A sette anni è sotto la lente del Milan, ma è ancora troppo piccolo, così vive un’esperienza al Cimiano prima di iniziare l’avventura rossonera. Mamma Maria e papà Salvatore, che lo accompagnano ad allenamenti e partite senza risparmiarsi, sono ogni giorno più consapevoli che quell’andirivieni continuo tra i campi, sarà una costante.
“Mi seguivano dappertutto, anche nei tornei in giro per l’Europa. E la cosa che mi rende più fiero è che non hanno ancora smesso”.
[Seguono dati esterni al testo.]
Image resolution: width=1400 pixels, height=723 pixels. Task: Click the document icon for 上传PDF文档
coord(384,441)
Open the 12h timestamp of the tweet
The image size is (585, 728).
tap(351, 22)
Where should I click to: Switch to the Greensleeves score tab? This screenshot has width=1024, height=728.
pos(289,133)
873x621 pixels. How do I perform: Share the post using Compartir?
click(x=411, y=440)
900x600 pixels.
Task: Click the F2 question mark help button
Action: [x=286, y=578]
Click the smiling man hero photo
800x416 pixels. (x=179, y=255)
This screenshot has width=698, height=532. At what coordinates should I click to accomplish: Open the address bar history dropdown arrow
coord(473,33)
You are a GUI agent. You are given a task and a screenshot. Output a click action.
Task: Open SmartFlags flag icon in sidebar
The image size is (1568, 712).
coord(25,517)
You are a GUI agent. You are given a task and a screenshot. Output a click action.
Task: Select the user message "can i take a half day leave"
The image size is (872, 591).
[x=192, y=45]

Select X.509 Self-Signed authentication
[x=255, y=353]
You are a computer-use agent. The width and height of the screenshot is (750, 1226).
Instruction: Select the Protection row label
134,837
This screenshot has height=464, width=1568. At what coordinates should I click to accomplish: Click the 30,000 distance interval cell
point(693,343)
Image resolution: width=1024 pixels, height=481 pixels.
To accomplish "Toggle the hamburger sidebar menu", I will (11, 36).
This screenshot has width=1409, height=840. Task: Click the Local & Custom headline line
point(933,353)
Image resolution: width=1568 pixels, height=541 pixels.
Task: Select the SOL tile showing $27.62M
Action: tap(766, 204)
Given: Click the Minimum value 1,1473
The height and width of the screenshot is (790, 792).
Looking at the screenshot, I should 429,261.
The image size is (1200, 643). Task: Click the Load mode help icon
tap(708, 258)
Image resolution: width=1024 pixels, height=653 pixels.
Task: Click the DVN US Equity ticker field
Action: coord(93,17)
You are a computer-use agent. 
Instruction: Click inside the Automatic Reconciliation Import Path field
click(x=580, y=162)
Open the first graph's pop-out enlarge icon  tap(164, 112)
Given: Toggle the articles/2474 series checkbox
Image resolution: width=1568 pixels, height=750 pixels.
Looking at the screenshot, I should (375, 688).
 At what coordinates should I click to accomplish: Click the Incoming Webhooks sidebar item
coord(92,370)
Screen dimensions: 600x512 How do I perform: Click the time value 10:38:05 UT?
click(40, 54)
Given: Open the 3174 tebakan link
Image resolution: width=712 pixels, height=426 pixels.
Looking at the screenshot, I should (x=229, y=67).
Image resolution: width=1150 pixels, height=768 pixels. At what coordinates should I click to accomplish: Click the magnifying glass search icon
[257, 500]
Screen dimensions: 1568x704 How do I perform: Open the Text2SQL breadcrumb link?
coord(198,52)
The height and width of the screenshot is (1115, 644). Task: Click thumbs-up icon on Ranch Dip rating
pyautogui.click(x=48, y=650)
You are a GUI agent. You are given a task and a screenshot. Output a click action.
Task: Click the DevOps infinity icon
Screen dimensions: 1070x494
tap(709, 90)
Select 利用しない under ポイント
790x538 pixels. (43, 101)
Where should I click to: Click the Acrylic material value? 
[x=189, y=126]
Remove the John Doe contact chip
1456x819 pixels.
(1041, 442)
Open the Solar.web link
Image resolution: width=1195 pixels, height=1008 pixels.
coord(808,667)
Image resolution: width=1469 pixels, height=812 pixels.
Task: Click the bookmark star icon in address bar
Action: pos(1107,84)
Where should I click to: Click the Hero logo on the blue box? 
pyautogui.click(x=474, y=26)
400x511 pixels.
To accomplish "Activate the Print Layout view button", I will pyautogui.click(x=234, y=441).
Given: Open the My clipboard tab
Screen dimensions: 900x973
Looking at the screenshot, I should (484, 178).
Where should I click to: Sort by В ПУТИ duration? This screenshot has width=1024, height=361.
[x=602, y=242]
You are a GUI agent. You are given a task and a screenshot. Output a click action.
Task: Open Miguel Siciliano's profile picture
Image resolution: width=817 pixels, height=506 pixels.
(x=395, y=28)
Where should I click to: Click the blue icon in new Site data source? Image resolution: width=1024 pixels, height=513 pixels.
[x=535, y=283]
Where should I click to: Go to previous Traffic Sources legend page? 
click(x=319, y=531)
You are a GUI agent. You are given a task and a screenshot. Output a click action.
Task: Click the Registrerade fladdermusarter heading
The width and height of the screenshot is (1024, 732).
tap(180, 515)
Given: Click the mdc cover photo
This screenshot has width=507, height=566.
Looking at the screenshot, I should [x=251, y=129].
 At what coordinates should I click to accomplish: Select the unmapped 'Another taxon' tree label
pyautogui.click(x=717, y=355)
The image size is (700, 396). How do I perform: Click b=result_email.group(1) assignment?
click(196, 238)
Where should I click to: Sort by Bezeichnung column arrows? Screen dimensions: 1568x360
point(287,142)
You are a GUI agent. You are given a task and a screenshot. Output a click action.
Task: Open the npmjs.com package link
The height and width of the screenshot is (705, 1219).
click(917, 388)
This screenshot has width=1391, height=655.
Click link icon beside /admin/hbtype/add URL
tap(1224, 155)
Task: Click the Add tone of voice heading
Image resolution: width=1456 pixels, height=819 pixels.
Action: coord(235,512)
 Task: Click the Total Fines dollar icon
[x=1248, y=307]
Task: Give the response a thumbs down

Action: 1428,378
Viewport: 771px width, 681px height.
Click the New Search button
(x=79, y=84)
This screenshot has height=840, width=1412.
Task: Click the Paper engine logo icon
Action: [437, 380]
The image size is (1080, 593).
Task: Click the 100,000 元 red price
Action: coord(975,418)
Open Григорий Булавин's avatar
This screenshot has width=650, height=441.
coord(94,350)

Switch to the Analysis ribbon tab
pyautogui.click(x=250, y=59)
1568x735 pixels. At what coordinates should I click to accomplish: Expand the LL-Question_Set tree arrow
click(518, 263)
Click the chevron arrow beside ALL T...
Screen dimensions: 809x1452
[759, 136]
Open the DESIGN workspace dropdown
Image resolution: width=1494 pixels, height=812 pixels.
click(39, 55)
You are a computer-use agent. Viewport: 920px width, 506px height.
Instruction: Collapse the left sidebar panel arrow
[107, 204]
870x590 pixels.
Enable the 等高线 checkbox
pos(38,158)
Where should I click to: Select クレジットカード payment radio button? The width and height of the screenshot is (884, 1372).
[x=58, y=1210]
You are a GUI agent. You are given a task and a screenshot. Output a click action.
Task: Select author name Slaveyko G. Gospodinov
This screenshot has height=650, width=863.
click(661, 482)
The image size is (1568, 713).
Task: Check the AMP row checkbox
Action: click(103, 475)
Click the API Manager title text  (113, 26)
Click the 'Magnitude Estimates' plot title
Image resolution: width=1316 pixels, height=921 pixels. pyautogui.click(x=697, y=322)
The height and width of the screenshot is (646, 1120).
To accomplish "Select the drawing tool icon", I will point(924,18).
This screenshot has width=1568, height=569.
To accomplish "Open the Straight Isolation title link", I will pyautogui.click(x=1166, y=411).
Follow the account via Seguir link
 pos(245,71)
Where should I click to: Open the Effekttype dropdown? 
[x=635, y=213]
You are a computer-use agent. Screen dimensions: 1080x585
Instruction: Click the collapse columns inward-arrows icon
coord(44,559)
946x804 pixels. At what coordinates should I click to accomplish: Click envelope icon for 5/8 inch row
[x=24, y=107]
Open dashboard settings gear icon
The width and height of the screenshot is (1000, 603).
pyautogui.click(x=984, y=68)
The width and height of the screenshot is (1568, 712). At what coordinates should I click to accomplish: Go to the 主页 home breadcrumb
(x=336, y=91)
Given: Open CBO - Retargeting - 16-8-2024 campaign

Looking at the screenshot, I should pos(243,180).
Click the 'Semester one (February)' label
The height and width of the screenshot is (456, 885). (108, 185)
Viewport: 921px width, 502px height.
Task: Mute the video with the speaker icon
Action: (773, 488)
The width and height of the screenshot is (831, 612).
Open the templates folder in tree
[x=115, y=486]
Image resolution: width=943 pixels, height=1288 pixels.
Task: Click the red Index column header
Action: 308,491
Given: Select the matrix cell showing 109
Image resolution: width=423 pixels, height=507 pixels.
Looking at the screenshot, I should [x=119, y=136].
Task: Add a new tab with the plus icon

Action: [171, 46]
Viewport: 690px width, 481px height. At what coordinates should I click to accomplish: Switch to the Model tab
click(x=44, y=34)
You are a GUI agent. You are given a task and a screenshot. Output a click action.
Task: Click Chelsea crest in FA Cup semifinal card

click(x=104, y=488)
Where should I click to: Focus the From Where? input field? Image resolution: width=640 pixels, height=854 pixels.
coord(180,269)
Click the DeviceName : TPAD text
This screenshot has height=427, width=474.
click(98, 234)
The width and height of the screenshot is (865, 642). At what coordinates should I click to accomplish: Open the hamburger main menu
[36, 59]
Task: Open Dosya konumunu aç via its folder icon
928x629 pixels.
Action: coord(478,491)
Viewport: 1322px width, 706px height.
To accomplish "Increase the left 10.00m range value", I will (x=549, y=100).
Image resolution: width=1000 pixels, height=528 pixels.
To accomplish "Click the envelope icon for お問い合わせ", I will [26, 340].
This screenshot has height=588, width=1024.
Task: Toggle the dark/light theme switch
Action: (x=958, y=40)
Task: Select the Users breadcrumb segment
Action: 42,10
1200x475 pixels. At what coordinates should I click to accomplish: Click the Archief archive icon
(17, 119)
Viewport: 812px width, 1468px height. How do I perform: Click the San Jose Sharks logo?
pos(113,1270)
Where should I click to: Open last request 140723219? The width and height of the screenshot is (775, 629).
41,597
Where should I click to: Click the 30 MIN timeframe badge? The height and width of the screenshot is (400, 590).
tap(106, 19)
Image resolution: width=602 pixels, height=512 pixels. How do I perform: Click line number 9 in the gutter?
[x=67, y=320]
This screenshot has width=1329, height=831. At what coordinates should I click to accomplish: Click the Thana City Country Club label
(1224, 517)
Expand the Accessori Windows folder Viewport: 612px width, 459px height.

Dopo le giovanili nel Milan, il classe ‘94 accetta di trasferirsi a Lecce e di avviare la carriera da professionista: “Non è stato facile, ero lontano da casa e mi sono reso conto che non era più solo un gioco, che le aspettative si sarebbero alzate, i gol sarebbero diventati importanti e i punti decisivi”.
Ma David è un giocatore duttile e tecnico, che rende bene sia sulla trequarti che come seconda punta. E infatti, di gol pesanti, ne ha segnati: “La tripletta con il Pro Piacenza non ancora ventenne mi rimarrà impressa a vita, anche perché ci giocavamo la salvezza”.
E’ proprio Piacenza una delle piazze a cui è ancora legato: “Il primo anno partivamo con otto punti di penalizzazione e nessuno scommetteva su di noi.
Contro ogni aspettativa invece abbiamo azzerato il gap e concluso alla grande la stagione. Mi ero affezionato così tanto all’ambiente che sono rimasto anche l’anno dopo”. Si affeziona anche a Forlì e soprattutto a Mantova, dove i tifosi si oppongono appassionatamente alla sua cessione”.
Oggi David indossa una maglia granata, che non c’entra col Torino, ma col Milano City FC, squadra del capoluogo lombardo in Serie D: “Ho ricevuto qualche offerta dalla Serie C, ma non mi hanno convinto.
La dirigenza di questo club invece, mi ha dato l’impressione immediata di un progetto ambizioso e serio. La rosa è competitiva e anche se abbiamo iniziato con due pareggi e un sconfitta, lavoreremo bene insieme per correggere gli errori”.
Nuova squadra, ma stesse qualità in campo; anche se sulle spalle, curiosamente, non porta il dieci: “L’aveva già scelto il capitano, Neto Pereira, ed era giusto che lo tenesse lui. Così ho optato per il 23, che è la somma della mia data di nascita e di quella di mia madre”.
David è legato alla sua famiglia in modo indissolubile e quando gli chiediamo dei progetti per il futuro, risponde così: “Intanto voglio imparare a giocare a tennis; e poi ho un grande sogno: creare una famiglia che alla base abbia gli stessi valori di quella in cui sono cresciuto io”.